Department of Biochemistry, Kunming Medical College, Kunming, PR China.
Neurosci Lett. 2012 Mar 23;512(2):83-8. doi: 10.1016/j.neulet.2012.01.057. Epub 2012 Feb 4.
We investigated the cellular localization and progressive changes of corticotropin releasing factor (CRF) in the mouse hippocampus, during and after pilocarpine induced status epilepticus (PISE) and subsequent epileptogenesis. We found that CRF gene expression was up-regulated significantly at 2h during and 1d after PISE in comparison to control mice. Immunohistochemical analysis showed that the number of CRF and Fos immunoreactive cells was increased significantly in the strata oriens and pyramidale of CA1 area and in the stratum pyramidale of CA3 area at 2h during and 1d after PISE. CRF was induced in calbindin (CB) or calretinin (CR) immunoreactive interneurons in stratum oriens at 2h during PISE. It suggests that induced CRF may be related to the over excitation of hippocampal neurons and occurrence of status epilepticus. It may also cause excitoneurotoxicity and delayed loss of CA3 and CA1 pyramidal neurons, leading to the onset of epilepsy.

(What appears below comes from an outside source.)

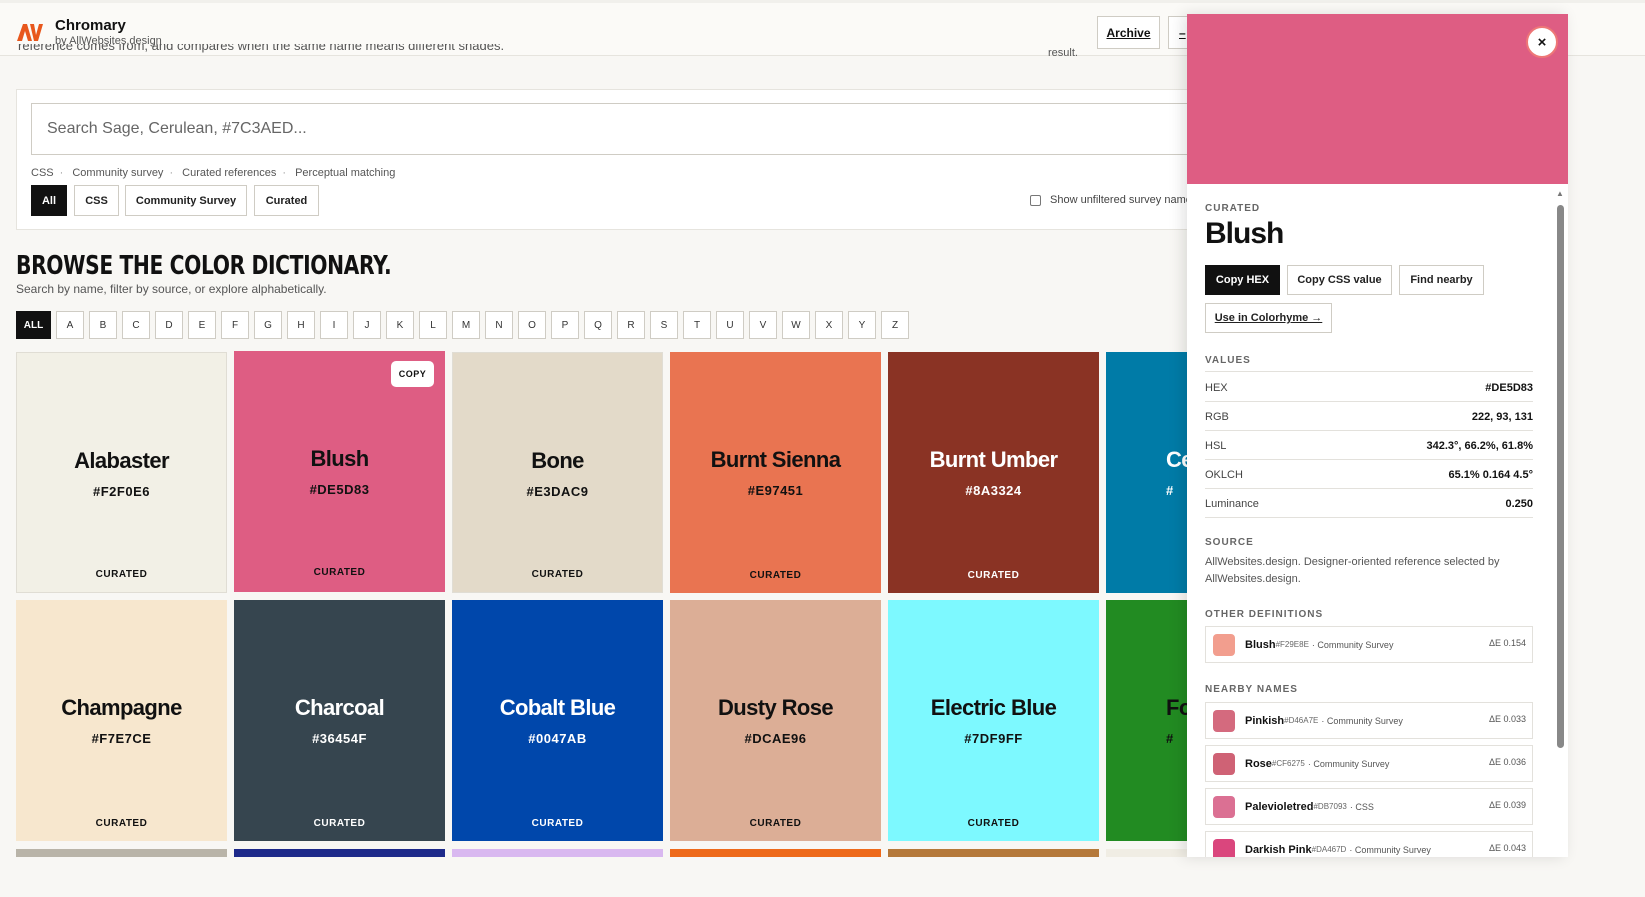  I want to click on logo-icon, so click(30, 32).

我们研究了在匹罗卡品诱导的癫痫持续状态(PISE)期间和之后,应激激素释放因子(CRF)在小鼠海马中的细胞定位和渐进性变化,以及随后的癫痫发生。我们发现,与对照组小鼠相比,CRF 基因表达在 PISE 期间的 2 小时和之后的 1 天显著上调。免疫组织化学分析显示,在 CA1 区的层状或锥体和 CA3 区的层状锥体中,CRF 和 Fos 免疫反应细胞的数量在 PISE 期间的 2 小时和之后的 1 天显著增加。在 PISE 期间的 2 小时,CRF 诱导了在 calbindin(CB)或 calretinin(CR)免疫反应性中间神经元中的层状。这表明诱导的 CRF 可能与海马神经元的过度兴奋和癫痫持续状态的发生有关。它也可能导致兴奋毒性和 CA3 和 CA1 锥体神经元的延迟丢失,从而导致癫痫的发生。